I have problems getting my data to be normally distributed. I hope someone more experienced can help.
I have the following data:
Type Grade Conc Type Grade Conc A 0 424.294872 B 0 1082.300570 A 4 2035.972222 B 0 0.000000 A 0 423.842964 B 0 43.750000 A 0 0.000000 B 5 532.500000 A 0 0.000000 B 0 2133.152913 A 2 593.103448 B 3 694.747475 A 0 2164.427663 B 0 0.000000 A 4 709.972527 B 0 4.347826 A 0 69.696970 C 0 321.271930 A 0 521.052632 C 2 2132.975078 A 0 394.137931 C 0 562.832080 A 0 2108.531746 C 0 0.000000 A 1 459.126560 C 0 0.000000 A 0 42.857143 C 2 340.939824 A 5 4.347826 C 4 2386.016949 B 4 574.067599 C 5 1104.029605 B 0 3760.888889 C 1 11.041667 B 2 660.801839 C 2 29.069767 B 0 0.000000 C 3 835.454545 B 0 0.000000 C 4 2690.442890 B 1 640.073145 C 5 685.518018 B 0 3204.793028 C 1 7.575758
I want to determine if y is significantly dependent on x (I want the p-value and R^2) and if the type has an influence on it.
However, I asked several professors and a colleague of mine which would be the best way to do this. Each of them gave me a completely different answer, leading to very different results. Now I'm not sure which to use.
First one suggested simply sqrt:
fit <- lm(Grade~sqrt(Conc)*Type, data = data) par(mfrow=c(2,2),mar=c(5,4,1.5,0.2)) plot (fit) anova(fit)
Next one told me I could divide 1 by "Conc" like this:
fit <- lm(Grade~(I(1/Conc+0.0001))*Type, data = data) par(mfrow=c(2,2),mar=c(5,4,1.5,0.2)) plot (fit) anova(fit)
This one I've never seen done before, and I'm not sure if it really transforms the data to normal distribution.
Another insists that the only right way is using
fit <- glm(Grade~Conc*Type, family = poisson, data = data) anova(fit, test="Chisq") summary (fit, test="Chisq")

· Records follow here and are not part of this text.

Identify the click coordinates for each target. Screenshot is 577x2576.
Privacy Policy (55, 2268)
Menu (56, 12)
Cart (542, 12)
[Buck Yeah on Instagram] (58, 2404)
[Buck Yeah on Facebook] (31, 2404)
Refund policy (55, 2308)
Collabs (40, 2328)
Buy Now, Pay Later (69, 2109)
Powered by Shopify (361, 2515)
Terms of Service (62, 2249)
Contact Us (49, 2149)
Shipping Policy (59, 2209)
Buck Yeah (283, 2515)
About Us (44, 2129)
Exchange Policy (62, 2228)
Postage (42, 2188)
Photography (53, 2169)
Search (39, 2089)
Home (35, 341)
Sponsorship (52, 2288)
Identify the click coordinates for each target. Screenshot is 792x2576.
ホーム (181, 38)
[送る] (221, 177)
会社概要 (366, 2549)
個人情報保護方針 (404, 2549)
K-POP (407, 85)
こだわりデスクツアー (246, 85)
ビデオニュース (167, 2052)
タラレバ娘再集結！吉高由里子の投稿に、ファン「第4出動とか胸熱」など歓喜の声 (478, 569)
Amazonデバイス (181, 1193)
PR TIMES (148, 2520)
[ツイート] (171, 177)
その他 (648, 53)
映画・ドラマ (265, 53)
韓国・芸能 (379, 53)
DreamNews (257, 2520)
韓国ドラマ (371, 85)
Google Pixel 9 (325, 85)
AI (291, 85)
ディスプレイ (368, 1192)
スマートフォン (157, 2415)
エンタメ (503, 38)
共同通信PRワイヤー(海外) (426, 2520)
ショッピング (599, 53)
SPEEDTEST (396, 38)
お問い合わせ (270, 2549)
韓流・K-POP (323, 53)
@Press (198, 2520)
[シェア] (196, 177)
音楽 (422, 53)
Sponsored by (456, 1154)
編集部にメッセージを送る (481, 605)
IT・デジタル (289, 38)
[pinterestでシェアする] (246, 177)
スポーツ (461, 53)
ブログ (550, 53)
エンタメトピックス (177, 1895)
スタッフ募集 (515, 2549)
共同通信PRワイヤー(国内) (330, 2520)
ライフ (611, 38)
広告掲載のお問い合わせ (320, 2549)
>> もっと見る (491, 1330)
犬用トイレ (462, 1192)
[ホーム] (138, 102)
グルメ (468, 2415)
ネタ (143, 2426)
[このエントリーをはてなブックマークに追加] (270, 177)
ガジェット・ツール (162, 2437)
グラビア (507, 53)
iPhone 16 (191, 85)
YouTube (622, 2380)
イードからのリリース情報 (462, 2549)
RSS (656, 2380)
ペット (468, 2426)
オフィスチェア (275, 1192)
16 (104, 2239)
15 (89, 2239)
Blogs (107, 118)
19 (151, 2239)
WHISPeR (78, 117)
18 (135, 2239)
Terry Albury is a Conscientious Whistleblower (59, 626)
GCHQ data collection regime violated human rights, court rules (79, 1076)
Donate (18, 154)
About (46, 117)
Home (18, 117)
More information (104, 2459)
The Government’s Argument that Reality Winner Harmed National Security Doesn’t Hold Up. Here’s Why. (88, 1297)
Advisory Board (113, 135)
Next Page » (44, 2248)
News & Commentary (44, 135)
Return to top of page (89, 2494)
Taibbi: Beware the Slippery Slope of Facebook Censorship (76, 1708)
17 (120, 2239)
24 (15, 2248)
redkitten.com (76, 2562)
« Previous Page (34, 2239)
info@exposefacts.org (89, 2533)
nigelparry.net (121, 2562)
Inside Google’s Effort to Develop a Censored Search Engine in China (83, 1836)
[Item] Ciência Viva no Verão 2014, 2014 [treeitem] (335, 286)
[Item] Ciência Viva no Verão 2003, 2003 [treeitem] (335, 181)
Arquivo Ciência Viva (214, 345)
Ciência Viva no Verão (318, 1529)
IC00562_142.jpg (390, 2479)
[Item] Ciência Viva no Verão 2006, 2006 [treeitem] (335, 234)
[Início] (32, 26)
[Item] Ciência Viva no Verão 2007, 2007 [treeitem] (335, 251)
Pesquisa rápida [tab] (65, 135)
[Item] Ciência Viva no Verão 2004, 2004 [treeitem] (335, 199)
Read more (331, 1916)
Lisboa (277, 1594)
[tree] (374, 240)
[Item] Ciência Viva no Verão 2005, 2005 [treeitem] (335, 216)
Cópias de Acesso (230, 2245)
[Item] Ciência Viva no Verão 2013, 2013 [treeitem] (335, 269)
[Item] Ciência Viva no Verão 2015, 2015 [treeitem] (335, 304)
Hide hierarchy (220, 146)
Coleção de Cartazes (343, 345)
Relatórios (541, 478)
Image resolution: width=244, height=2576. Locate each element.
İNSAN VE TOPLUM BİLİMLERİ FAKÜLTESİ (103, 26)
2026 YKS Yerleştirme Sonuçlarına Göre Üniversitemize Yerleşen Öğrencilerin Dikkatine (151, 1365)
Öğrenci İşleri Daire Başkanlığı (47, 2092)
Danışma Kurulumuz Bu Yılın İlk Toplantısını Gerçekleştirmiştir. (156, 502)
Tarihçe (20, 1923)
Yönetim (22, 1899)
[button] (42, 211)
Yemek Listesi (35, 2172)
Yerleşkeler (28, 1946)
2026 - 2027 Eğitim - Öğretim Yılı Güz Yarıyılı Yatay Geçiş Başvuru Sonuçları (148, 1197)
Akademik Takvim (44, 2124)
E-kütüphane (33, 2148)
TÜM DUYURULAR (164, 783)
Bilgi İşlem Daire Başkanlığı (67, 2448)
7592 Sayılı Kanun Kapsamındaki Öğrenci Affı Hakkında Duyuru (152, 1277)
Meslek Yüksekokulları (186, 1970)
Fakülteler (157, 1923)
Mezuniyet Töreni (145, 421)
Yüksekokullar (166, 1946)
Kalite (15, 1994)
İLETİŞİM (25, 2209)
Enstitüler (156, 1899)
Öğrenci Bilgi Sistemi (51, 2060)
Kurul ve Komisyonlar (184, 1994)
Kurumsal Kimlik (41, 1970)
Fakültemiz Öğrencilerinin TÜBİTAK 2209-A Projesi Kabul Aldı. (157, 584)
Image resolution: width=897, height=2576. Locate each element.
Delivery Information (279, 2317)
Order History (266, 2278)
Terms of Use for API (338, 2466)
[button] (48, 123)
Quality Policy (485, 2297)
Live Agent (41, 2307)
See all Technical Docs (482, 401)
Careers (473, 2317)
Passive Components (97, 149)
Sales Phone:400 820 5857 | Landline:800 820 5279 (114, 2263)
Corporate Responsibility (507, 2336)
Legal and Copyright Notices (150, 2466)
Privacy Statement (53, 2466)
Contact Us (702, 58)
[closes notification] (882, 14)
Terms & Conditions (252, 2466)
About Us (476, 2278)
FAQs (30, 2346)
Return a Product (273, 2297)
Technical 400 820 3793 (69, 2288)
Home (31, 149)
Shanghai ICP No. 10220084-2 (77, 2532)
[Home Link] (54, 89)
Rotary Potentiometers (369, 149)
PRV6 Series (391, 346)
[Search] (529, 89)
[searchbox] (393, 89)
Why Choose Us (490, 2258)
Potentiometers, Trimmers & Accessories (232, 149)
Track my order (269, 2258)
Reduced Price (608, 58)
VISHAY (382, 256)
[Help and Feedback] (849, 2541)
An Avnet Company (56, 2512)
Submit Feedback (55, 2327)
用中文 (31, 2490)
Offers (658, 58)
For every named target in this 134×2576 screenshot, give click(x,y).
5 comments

However, a colleague is sure that Poisson would be wrong and instead quasiPoisson should be used (with
anova(fit, test="F") )
As my knowledge of statistics is very limited, I have no idea which one is right. All of them give completely different results. So I'm just utterly confused
I also thought about using non-parametric test for my analysis, in order to avoid having to transform the data. However, none of my professors could help me with that and they insisted that transforming is the better way to do it (which I don't agree with, but since I never used non-parametric tests I have no idea how).
Edit: Thank you @Nick Cox for your very elaborate answer! I realize now how little my understanding of statistics actually is. Especially your question "What is it that you think should be normally distributed and why?" threw me off. I thought that the concentration (conc) needed to be normally distributed. As for why, simply because I was taught so in our (very basic) statistics course. However, thinking about it I don't even know if that makes sense in this case... Also I see how the missing information is an issue: I'm very sorry I didn't realize that from the start. I will look over my data again, think about it more carefully this time and I will try to edit my question to be less general.